About this exercise
Print the listing once more, exactly as written.

Supplied material

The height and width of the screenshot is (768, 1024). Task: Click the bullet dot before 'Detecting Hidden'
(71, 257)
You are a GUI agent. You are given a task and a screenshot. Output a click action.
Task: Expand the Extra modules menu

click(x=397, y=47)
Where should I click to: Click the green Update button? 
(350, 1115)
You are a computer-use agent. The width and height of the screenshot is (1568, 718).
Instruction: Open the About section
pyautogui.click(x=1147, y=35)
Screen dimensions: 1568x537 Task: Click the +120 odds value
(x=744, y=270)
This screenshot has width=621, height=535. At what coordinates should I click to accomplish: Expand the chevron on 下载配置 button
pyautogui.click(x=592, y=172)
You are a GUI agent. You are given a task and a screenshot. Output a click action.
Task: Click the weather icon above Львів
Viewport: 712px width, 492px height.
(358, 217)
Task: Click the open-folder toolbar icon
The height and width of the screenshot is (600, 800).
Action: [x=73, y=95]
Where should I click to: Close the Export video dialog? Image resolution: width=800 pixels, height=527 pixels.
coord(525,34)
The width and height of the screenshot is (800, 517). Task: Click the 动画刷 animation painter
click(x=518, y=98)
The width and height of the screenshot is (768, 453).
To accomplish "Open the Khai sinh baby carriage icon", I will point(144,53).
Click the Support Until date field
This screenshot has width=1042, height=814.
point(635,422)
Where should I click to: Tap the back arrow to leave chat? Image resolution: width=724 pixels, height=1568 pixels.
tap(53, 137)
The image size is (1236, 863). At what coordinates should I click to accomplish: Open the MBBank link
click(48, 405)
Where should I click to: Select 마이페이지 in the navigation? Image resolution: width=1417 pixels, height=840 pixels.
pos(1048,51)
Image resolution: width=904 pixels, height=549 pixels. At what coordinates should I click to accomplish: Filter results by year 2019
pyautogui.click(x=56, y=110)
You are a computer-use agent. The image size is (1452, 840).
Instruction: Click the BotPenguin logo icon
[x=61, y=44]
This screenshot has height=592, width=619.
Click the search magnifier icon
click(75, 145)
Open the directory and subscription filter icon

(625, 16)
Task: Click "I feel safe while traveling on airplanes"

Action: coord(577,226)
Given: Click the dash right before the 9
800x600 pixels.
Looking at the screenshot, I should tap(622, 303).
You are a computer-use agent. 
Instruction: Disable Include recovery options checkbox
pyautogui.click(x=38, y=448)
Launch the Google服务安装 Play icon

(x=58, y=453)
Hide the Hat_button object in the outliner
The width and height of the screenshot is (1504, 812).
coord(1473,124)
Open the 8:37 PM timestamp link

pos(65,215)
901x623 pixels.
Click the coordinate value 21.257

Output for this task
The height and width of the screenshot is (768, 1024). Task: Click the bullet dot before 'Detecting Hidden'
(71, 257)
You are a GUI agent. You are given a task and a screenshot. Output a click action.
Task: Expand the Extra modules menu

click(x=397, y=47)
Where should I click to: Click the green Update button? 
(350, 1115)
You are a computer-use agent. The width and height of the screenshot is (1568, 718).
Instruction: Open the About section
pyautogui.click(x=1147, y=35)
Screen dimensions: 1568x537 Task: Click the +120 odds value
(x=744, y=270)
This screenshot has width=621, height=535. At what coordinates should I click to accomplish: Expand the chevron on 下载配置 button
pyautogui.click(x=592, y=172)
You are a GUI agent. You are given a task and a screenshot. Output a click action.
Task: Click the weather icon above Львів
Viewport: 712px width, 492px height.
(358, 217)
Task: Click the open-folder toolbar icon
The height and width of the screenshot is (600, 800).
Action: [x=73, y=95]
Where should I click to: Close the Export video dialog? Image resolution: width=800 pixels, height=527 pixels.
coord(525,34)
The width and height of the screenshot is (800, 517). Task: Click the 动画刷 animation painter
click(x=518, y=98)
The width and height of the screenshot is (768, 453).
To accomplish "Open the Khai sinh baby carriage icon", I will point(144,53).
Click the Support Until date field
This screenshot has width=1042, height=814.
point(635,422)
Where should I click to: Tap the back arrow to leave chat? Image resolution: width=724 pixels, height=1568 pixels.
tap(53, 137)
The image size is (1236, 863). At what coordinates should I click to accomplish: Open the MBBank link
click(48, 405)
Where should I click to: Select 마이페이지 in the navigation? Image resolution: width=1417 pixels, height=840 pixels.
pos(1048,51)
Image resolution: width=904 pixels, height=549 pixels. At what coordinates should I click to accomplish: Filter results by year 2019
pyautogui.click(x=56, y=110)
You are a computer-use agent. The image size is (1452, 840).
Instruction: Click the BotPenguin logo icon
[x=61, y=44]
This screenshot has height=592, width=619.
Click the search magnifier icon
click(75, 145)
Open the directory and subscription filter icon

(625, 16)
Task: Click "I feel safe while traveling on airplanes"

Action: coord(577,226)
Given: Click the dash right before the 9
800x600 pixels.
Looking at the screenshot, I should tap(622, 303).
You are a computer-use agent. 
Instruction: Disable Include recovery options checkbox
pyautogui.click(x=38, y=448)
Launch the Google服务安装 Play icon

(x=58, y=453)
Hide the Hat_button object in the outliner
The width and height of the screenshot is (1504, 812).
coord(1473,124)
Open the 8:37 PM timestamp link

pos(65,215)
901x623 pixels.
Click the coordinate value 21.257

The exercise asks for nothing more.